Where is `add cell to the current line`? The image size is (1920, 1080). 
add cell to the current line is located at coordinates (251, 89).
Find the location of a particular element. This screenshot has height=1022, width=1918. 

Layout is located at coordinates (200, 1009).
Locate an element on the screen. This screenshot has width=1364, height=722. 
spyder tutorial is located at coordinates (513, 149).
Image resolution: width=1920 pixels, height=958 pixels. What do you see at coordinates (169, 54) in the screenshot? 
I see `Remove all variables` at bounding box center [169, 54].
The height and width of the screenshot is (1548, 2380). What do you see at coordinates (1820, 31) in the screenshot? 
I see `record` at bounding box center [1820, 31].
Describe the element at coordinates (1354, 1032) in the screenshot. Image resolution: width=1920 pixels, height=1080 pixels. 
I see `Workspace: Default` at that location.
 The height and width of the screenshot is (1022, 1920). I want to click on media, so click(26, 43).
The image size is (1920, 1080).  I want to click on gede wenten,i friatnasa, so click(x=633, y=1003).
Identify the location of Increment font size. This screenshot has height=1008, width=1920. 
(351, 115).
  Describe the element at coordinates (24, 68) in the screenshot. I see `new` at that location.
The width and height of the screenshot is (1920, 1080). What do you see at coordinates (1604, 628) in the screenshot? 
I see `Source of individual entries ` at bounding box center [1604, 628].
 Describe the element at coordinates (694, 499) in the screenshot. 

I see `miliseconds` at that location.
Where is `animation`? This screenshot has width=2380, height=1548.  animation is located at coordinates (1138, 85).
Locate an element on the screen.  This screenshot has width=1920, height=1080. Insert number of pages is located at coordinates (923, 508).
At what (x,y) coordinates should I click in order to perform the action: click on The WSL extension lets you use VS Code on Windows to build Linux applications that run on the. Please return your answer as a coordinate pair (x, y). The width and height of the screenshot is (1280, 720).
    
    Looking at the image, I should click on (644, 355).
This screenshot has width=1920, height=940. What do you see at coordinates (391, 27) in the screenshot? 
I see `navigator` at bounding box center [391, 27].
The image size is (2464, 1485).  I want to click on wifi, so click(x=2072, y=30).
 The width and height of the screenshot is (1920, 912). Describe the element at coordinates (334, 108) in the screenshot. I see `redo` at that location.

# [WORK TO DO]
Reproduce every one of the records above word for word, keeping each line unchanged and in its original order.

# [ANSWER IN FULL]
Where is `add cell to the current line`? The image size is (1920, 1080). 
add cell to the current line is located at coordinates (251, 89).
Find the location of a particular element. This screenshot has height=1022, width=1918. 

Layout is located at coordinates (200, 1009).
Locate an element on the screen. This screenshot has width=1364, height=722. 
spyder tutorial is located at coordinates (513, 149).
Image resolution: width=1920 pixels, height=958 pixels. What do you see at coordinates (169, 54) in the screenshot? 
I see `Remove all variables` at bounding box center [169, 54].
The height and width of the screenshot is (1548, 2380). What do you see at coordinates (1820, 31) in the screenshot? 
I see `record` at bounding box center [1820, 31].
Describe the element at coordinates (1354, 1032) in the screenshot. Image resolution: width=1920 pixels, height=1080 pixels. 
I see `Workspace: Default` at that location.
 The height and width of the screenshot is (1022, 1920). I want to click on media, so click(26, 43).
The image size is (1920, 1080).  I want to click on gede wenten,i friatnasa, so click(x=633, y=1003).
Identify the location of Increment font size. This screenshot has height=1008, width=1920. 
(351, 115).
  Describe the element at coordinates (24, 68) in the screenshot. I see `new` at that location.
The width and height of the screenshot is (1920, 1080). What do you see at coordinates (1604, 628) in the screenshot? 
I see `Source of individual entries ` at bounding box center [1604, 628].
 Describe the element at coordinates (694, 499) in the screenshot. 

I see `miliseconds` at that location.
Where is `animation`? This screenshot has width=2380, height=1548.  animation is located at coordinates (1138, 85).
Locate an element on the screen.  This screenshot has width=1920, height=1080. Insert number of pages is located at coordinates (923, 508).
At what (x,y) coordinates should I click in order to perform the action: click on The WSL extension lets you use VS Code on Windows to build Linux applications that run on the. Please return your answer as a coordinate pair (x, y). The width and height of the screenshot is (1280, 720).
    
    Looking at the image, I should click on (644, 355).
This screenshot has width=1920, height=940. What do you see at coordinates (391, 27) in the screenshot? 
I see `navigator` at bounding box center [391, 27].
The image size is (2464, 1485).  I want to click on wifi, so click(x=2072, y=30).
 The width and height of the screenshot is (1920, 912). Describe the element at coordinates (334, 108) in the screenshot. I see `redo` at that location.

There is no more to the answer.